=== Begin Enclosure ===
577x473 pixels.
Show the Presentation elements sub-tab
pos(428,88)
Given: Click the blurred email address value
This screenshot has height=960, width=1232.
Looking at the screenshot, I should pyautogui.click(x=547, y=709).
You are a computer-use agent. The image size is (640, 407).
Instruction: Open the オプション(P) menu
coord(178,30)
=== End Enclosure ===
▶ **Your instructions**:
Exact copies of the lines from the one with "Given: Click the blurred email address value" through the final line of the listing should be returned, and no other lines.

▶ **Response below**:
Given: Click the blurred email address value
This screenshot has height=960, width=1232.
Looking at the screenshot, I should pyautogui.click(x=547, y=709).
You are a computer-use agent. The image size is (640, 407).
Instruction: Open the オプション(P) menu
coord(178,30)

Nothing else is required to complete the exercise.